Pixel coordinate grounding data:
···

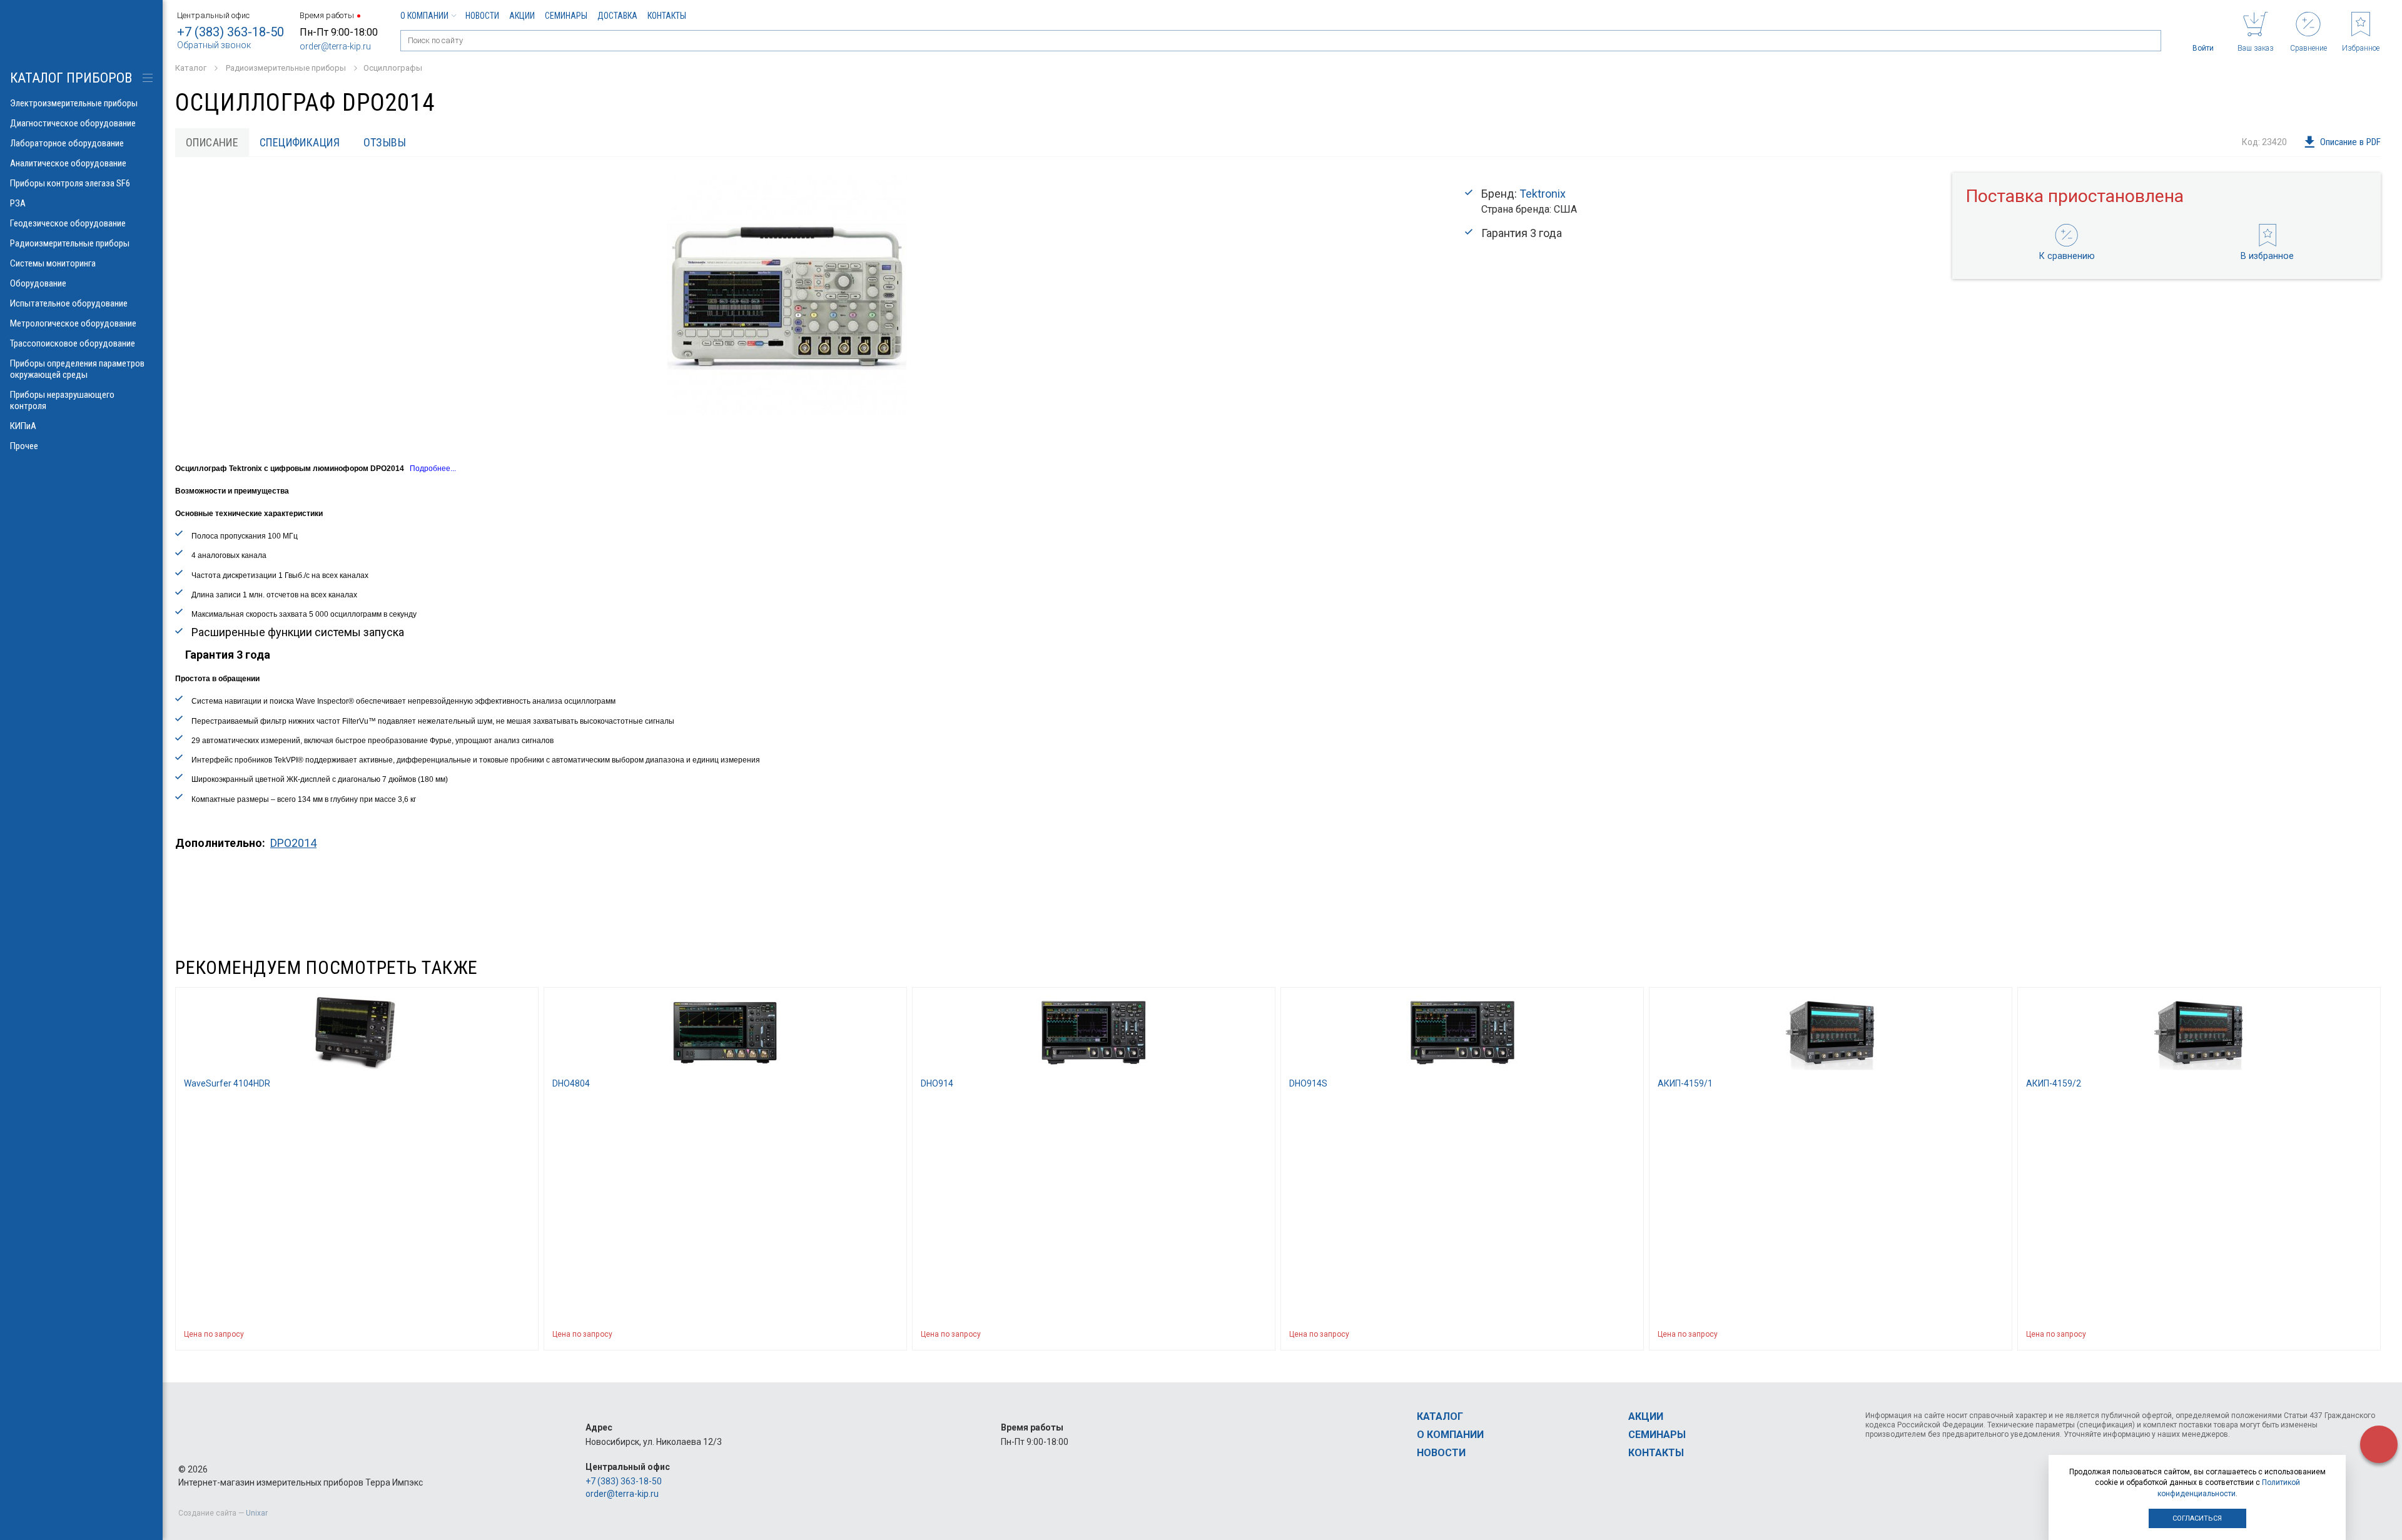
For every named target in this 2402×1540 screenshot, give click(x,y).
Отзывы (385, 142)
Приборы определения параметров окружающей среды (77, 369)
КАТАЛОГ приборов (71, 78)
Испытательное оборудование (69, 303)
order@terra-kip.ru (335, 46)
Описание (212, 142)
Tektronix (1542, 193)
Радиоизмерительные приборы (69, 243)
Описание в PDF (2350, 142)
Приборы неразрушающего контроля (62, 400)
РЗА (18, 203)
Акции (522, 16)
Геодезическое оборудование (68, 223)
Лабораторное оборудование (67, 143)
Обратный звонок (214, 45)
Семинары (566, 16)
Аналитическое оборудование (68, 163)
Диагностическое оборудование (73, 123)
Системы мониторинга (53, 263)
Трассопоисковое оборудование (72, 343)
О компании (424, 16)
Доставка (617, 16)
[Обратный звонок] (2379, 1444)
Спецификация (300, 142)
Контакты (666, 16)
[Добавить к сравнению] (498, 1334)
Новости (482, 16)
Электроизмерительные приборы (74, 103)
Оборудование (38, 283)
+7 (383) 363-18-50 (230, 31)
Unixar (257, 1513)
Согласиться (2197, 1518)
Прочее (24, 446)
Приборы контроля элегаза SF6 (70, 183)
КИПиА (23, 426)
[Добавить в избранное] (523, 1334)
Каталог (1440, 1416)
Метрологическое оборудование (73, 323)
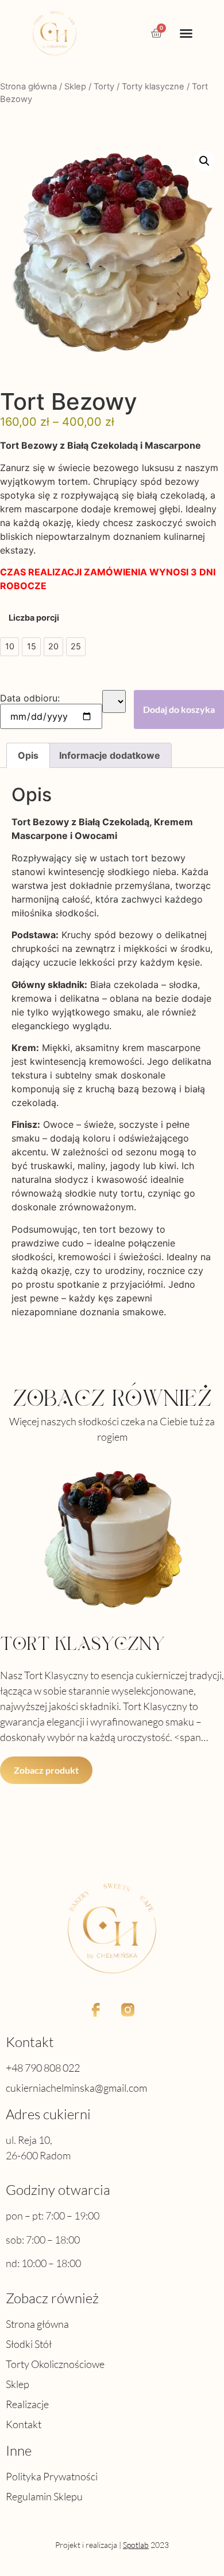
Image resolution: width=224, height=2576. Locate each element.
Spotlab (136, 2545)
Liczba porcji (34, 618)
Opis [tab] (28, 755)
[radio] (9, 646)
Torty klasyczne (153, 86)
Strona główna (28, 86)
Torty (104, 86)
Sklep (75, 86)
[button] (186, 33)
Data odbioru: (30, 698)
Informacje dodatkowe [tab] (109, 755)
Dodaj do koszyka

···

WORK TO COMPLETE: The answer must be an exact transcription of the lines from the one containing "[Обратный звонок] (2379, 1444)" through the last line of the records above, both included, with no pictures.

SOLUTION TO THIS EXERCISE:
[Обратный звонок] (2379, 1444)
Спецификация (300, 142)
Контакты (666, 16)
[Добавить к сравнению] (498, 1334)
Новости (482, 16)
Электроизмерительные приборы (74, 103)
Оборудование (38, 283)
+7 (383) 363-18-50 (230, 31)
Unixar (257, 1513)
Согласиться (2197, 1518)
Прочее (24, 446)
Приборы контроля элегаза SF6 (70, 183)
КИПиА (23, 426)
[Добавить в избранное] (523, 1334)
Каталог (1440, 1416)
Метрологическое оборудование (73, 323)
Image resolution: width=224, height=2576. Locate each element.
Spotlab (136, 2545)
Liczba porcji (34, 618)
Opis [tab] (28, 755)
[radio] (9, 646)
Torty klasyczne (153, 86)
Strona główna (28, 86)
Torty (104, 86)
Sklep (75, 86)
[button] (186, 33)
Data odbioru: (30, 698)
Informacje dodatkowe [tab] (109, 755)
Dodaj do koszyka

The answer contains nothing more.